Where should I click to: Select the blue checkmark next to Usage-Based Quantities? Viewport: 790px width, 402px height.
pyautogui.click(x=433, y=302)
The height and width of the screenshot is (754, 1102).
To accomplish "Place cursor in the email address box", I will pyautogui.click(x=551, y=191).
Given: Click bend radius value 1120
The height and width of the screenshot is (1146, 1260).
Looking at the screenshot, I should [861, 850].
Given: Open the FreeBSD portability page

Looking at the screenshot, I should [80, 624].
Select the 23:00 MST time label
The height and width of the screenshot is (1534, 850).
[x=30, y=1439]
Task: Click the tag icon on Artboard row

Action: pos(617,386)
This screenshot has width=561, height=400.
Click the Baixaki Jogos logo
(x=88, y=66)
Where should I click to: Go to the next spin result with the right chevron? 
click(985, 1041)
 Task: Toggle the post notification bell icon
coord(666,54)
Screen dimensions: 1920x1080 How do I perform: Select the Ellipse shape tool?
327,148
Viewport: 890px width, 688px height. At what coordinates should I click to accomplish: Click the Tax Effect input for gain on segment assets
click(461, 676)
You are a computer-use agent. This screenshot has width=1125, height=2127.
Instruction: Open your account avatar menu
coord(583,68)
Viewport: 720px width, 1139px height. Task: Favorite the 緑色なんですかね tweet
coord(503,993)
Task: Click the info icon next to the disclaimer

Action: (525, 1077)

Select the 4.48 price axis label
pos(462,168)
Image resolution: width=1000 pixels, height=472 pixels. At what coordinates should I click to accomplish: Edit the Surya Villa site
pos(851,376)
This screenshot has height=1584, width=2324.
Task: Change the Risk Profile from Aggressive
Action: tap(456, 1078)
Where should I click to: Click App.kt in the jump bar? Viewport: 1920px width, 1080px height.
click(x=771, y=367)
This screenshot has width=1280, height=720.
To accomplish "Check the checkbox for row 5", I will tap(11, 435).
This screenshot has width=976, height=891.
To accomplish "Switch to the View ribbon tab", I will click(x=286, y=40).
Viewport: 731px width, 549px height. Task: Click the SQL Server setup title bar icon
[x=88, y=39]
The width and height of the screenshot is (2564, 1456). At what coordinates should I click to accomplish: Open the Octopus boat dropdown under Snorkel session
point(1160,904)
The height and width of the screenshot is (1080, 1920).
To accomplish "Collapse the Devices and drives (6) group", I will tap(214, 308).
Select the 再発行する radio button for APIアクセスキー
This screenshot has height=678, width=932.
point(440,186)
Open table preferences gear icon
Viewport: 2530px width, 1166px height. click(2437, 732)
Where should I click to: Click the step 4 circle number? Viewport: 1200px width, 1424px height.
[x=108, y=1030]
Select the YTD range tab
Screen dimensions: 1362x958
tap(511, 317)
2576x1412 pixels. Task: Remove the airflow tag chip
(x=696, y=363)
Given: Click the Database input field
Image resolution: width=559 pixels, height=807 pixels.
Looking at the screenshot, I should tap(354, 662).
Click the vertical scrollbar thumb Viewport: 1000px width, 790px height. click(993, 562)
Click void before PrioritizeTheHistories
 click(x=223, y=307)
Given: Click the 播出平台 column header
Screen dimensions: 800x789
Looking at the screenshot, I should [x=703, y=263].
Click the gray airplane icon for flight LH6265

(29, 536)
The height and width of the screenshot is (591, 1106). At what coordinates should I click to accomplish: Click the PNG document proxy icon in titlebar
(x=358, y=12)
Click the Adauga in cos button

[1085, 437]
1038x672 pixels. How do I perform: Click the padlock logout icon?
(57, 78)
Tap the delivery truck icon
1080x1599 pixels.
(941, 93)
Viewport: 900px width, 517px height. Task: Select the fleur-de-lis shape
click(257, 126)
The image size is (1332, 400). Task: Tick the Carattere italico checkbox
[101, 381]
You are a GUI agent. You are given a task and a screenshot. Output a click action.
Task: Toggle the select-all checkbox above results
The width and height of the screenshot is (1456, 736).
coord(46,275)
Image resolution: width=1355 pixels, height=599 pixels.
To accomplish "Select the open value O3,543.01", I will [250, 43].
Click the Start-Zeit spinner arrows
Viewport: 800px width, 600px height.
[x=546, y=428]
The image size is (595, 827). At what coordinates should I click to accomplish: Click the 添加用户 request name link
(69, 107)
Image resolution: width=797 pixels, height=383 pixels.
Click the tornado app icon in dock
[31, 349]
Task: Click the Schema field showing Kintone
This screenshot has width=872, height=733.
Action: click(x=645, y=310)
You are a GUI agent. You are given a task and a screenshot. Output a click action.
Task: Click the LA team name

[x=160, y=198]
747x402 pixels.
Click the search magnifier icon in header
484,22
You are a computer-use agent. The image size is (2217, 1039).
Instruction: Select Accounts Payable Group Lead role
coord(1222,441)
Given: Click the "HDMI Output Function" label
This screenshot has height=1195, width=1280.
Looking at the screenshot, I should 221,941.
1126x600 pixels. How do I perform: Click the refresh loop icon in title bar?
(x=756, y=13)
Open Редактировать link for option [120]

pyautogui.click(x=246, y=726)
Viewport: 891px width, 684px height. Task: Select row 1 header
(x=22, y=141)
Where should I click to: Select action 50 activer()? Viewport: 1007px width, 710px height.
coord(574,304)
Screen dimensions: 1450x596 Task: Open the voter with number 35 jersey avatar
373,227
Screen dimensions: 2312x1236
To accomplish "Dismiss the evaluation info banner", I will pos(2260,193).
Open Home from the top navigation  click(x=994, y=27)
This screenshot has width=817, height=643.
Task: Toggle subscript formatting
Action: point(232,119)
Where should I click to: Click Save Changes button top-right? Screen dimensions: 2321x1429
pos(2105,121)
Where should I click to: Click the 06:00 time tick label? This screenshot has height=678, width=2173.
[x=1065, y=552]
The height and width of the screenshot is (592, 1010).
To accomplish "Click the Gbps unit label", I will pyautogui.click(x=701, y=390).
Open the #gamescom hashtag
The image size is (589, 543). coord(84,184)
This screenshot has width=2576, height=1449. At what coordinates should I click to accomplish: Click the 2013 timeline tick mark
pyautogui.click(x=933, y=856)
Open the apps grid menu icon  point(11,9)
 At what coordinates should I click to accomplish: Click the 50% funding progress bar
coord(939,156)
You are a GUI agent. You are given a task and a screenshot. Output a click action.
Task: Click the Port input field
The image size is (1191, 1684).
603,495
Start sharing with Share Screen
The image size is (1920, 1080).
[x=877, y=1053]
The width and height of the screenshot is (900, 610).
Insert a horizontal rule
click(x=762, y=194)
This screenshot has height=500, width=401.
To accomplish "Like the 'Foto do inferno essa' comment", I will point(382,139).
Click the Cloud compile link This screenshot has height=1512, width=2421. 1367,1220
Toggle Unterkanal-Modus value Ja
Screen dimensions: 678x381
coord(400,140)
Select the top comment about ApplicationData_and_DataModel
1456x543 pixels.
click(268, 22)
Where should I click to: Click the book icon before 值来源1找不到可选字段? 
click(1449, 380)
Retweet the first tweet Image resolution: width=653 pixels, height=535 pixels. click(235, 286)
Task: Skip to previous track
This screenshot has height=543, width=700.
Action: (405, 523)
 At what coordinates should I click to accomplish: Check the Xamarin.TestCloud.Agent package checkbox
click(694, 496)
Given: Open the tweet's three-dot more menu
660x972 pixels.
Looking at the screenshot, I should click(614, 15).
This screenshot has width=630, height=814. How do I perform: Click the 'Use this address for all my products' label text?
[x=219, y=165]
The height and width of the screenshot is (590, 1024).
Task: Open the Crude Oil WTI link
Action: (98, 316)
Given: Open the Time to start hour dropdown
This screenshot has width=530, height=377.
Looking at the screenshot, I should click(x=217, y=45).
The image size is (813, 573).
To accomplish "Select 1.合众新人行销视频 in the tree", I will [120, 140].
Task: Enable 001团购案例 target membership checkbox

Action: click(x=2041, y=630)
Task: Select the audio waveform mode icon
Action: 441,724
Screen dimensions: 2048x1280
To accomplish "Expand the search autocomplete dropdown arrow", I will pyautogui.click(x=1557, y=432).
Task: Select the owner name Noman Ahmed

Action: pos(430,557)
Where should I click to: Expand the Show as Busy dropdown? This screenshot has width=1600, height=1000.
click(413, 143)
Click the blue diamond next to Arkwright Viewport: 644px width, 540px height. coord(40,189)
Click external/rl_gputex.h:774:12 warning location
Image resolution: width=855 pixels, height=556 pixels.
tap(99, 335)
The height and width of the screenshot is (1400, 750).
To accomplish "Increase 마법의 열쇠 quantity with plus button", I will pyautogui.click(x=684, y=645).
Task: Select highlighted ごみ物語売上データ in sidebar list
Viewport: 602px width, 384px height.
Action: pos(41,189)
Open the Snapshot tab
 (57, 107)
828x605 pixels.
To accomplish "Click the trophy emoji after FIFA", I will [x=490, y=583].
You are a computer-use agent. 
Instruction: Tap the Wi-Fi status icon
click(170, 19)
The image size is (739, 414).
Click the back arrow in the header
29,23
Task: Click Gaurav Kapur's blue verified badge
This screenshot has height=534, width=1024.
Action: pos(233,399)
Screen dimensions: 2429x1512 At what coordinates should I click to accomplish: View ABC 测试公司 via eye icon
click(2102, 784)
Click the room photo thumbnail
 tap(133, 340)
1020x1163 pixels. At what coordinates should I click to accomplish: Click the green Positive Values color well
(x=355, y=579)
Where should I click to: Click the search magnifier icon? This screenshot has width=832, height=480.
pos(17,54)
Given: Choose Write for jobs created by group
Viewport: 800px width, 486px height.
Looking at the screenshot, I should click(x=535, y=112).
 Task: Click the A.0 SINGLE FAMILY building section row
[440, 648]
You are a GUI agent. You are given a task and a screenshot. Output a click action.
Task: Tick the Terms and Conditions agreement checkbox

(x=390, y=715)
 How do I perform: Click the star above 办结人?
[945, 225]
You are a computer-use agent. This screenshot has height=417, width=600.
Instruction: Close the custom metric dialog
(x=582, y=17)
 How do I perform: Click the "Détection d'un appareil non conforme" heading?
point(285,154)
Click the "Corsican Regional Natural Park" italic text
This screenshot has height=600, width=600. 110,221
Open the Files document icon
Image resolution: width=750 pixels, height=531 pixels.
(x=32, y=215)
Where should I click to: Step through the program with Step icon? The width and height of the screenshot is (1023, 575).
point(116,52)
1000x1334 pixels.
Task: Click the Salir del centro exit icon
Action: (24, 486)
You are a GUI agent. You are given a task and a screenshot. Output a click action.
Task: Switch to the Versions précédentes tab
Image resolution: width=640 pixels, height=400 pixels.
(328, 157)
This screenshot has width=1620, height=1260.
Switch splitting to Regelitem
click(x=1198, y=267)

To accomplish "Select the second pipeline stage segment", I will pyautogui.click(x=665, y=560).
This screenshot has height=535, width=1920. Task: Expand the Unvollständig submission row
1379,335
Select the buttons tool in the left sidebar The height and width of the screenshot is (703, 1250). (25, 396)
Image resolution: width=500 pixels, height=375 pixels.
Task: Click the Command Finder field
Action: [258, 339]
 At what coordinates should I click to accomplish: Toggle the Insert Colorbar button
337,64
——————
Copy the lines of the listing above word for word, starting at the line containing "Task: Click the tag icon on Artboard row" and ending at the line containing "click(985, 1041)".

TASK OUTPUT:
Task: Click the tag icon on Artboard row

Action: pos(617,386)
This screenshot has width=561, height=400.
Click the Baixaki Jogos logo
(x=88, y=66)
Where should I click to: Go to the next spin result with the right chevron? 
click(985, 1041)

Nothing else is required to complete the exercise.